By the way, EWG is not following the same pattern and is not even close to the peak.

DGC, Detour Gold update

The usual then – Nov. 5, 2014 – and now charts;

dgc 5 nov 2014dgc jan 17 2015

So we had a second buy at about $6, then an intervening sell at just under $10 but only if you were uncomfortable, now we would sell regardless. It is a nice double in about two months or 1000% or so compounded per annum. Our sell is based on uncertain wave structures and the application of the best motto in this business, “when in doubt, get out”. In the bigger picture here are the two main possibilities;

DGC m jan 17 2015

We will keep an eye on it but otherwise leave it alone un till the count becomes clear. By the way, Kinross (and quite a few others) have a similar a-b-c’s  from the recent lows which warn that another down-leg is still possible. Note that the RSI and MACD both appear close to a critical level.

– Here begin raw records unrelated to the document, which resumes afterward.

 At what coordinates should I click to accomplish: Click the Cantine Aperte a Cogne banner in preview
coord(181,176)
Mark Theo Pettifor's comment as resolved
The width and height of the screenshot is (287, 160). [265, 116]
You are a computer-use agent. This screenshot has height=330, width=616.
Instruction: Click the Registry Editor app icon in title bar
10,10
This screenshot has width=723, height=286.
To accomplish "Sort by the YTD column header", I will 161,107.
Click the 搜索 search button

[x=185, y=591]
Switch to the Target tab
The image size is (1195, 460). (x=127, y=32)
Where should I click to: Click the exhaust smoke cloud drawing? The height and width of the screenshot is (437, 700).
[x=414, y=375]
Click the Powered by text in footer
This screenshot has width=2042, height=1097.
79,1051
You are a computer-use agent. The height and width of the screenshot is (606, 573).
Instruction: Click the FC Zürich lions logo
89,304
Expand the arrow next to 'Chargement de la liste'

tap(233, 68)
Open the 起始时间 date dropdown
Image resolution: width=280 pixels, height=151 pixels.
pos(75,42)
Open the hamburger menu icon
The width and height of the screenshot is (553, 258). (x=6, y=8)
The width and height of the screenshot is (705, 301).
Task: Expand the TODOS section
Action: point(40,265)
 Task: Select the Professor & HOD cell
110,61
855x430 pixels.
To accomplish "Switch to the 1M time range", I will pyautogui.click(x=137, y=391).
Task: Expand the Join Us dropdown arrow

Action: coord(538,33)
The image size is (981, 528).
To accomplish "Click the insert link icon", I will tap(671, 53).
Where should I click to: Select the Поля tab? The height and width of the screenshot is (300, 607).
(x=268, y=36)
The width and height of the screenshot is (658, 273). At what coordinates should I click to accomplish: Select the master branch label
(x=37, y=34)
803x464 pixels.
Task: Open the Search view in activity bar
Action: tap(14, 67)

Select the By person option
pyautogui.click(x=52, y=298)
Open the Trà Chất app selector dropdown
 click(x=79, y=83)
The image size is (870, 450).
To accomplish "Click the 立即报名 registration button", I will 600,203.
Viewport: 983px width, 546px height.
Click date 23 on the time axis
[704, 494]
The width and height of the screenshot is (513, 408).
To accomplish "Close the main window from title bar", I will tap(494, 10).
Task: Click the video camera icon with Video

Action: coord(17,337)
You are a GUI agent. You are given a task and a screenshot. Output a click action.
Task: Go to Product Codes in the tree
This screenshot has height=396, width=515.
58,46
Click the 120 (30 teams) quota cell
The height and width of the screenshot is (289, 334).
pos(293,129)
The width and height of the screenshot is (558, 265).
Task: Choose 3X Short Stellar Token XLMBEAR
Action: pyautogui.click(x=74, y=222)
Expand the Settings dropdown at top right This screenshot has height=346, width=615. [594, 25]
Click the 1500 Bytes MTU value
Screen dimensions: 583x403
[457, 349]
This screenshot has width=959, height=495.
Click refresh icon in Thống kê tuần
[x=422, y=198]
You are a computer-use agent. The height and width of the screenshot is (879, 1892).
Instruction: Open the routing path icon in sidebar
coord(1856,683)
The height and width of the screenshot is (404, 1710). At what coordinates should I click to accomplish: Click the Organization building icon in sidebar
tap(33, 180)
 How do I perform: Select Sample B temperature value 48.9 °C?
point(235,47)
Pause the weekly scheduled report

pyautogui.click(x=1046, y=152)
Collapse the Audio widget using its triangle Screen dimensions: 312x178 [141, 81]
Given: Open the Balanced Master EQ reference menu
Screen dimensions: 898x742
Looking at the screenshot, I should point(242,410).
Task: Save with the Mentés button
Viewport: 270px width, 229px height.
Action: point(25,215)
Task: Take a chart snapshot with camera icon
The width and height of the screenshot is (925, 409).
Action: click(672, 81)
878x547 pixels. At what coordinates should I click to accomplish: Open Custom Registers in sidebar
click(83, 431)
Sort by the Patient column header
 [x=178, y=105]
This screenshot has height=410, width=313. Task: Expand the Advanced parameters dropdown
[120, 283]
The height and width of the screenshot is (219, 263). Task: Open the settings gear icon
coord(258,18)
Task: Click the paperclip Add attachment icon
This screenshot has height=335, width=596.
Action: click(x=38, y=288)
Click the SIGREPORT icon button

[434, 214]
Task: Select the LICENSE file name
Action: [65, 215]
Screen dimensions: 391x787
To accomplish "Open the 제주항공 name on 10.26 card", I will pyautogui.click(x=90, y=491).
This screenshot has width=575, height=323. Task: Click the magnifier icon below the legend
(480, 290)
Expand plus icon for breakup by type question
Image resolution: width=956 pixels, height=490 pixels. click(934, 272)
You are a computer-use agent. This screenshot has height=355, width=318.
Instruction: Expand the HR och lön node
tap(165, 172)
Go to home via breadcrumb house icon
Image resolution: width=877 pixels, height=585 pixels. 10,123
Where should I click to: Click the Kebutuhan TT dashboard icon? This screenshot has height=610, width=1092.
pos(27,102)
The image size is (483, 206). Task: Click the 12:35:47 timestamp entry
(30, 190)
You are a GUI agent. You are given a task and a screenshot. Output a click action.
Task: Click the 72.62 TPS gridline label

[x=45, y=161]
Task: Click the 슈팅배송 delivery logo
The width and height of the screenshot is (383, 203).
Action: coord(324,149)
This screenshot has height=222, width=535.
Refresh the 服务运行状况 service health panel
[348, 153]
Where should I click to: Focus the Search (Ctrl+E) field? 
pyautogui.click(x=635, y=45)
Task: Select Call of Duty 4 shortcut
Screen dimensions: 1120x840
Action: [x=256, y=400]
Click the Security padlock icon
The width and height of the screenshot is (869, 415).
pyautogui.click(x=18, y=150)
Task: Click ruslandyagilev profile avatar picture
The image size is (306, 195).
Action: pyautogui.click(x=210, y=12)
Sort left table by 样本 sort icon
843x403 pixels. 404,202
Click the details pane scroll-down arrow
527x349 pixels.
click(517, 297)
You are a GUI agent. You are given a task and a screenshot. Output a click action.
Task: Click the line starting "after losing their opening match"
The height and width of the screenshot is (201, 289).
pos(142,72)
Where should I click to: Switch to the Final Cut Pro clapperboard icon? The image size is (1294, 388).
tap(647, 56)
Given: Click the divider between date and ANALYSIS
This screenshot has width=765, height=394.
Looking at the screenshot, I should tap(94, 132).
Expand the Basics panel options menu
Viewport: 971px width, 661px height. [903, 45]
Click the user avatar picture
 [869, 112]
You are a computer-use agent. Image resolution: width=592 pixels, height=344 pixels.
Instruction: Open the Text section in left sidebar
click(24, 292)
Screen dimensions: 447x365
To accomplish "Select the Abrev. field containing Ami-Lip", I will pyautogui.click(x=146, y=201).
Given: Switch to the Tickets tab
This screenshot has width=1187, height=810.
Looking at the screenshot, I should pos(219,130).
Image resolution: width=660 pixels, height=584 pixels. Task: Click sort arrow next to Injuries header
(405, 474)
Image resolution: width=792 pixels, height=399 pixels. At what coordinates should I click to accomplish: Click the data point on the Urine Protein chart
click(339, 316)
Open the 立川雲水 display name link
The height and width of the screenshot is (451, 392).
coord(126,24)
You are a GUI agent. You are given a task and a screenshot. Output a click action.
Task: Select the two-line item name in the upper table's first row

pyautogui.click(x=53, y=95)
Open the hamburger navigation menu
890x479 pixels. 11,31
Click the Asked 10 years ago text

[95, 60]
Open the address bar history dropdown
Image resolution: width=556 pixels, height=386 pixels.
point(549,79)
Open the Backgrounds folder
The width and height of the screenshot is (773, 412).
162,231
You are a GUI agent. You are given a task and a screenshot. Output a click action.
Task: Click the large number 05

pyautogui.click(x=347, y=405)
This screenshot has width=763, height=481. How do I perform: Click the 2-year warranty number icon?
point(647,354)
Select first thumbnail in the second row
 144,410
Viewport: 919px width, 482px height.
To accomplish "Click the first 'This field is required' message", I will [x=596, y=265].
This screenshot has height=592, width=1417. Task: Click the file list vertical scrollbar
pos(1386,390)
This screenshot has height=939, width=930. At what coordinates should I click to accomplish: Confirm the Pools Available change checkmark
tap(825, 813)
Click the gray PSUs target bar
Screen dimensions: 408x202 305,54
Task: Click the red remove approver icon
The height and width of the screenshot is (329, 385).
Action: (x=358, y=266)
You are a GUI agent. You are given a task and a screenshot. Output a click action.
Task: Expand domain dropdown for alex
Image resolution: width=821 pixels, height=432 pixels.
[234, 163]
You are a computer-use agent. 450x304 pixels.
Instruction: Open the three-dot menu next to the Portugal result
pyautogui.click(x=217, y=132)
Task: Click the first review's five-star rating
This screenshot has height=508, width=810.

AU, Anglogold Ashanti Ltd.

au jan 15 2015 bau s jan 15 2015

Ashanti suggests that we are in a new uptrend. This is not an absolute certainty but on the balance of probabilities this one at least looks ready to go up A break of about $13 would be very helpful.

I used a semi-log scale chart as it tends to work better of large ranges. This stock appears to have completed a large A-B-C flat correction. There is no reason to assume that it needs to go even further than the $7.45 low. There is no a-b-c potential bounce as can be observed on many other stocks.

SMI, Swiss Market Index

smi jan 15 2015

Overnight the Swiss market dropped from 9277 to 7932 or about 14.4%, but that is in Swiss Francs so the only investors that are caught with their pants down, so to speak, are the Swiss themselves. Foreign investors get roughly the same amount back as a result of the appreciation of the Swiss Franc. For them nothing much changes other than that a vacation to St. Moritz will cost an even bigger fortune.

Was this all predictable from an EW perspective. Yes and no, see our previous blogs. But with hindsight it all fits pretty well. What we are looking at (in Swiss Francs) is a, give or take, 10+ year flat. Appropriately called that because in the end you end up where you were after the first down leg. The structure is basically a 3-3-5 A-B-C. We started the C overnight. C’s are always 5-wave moves.

The intervening up-leg , the B-wave, subdivides in 3 waves, an a-b-c. Often the c is 1.618x the a and in order to be flat it should end approximately at the double top level. It does all that! Furthermore the 5th wave of c of B is very often a “diagonal” (in English a wedge). In this case it is an expanding wedge as the amplitude increases as it nears the end (see our earlier blog on this aspect). Notice also the overlaps that can only occur in this pattern.

All this does not bode well for the Swiss, and with it , other markets. There are few reasonable alternative counts. The most obvious one would be that we are in a 5th large up wave from the lows of the great recession. In that scenario the overnight drop is the beginning of a 4th wave which might go to 7400 but not below 7000. Then the 5th of the 5th would take us to new highs around 11000 or so. This might be a possibility but it is not a good basis to be long this index.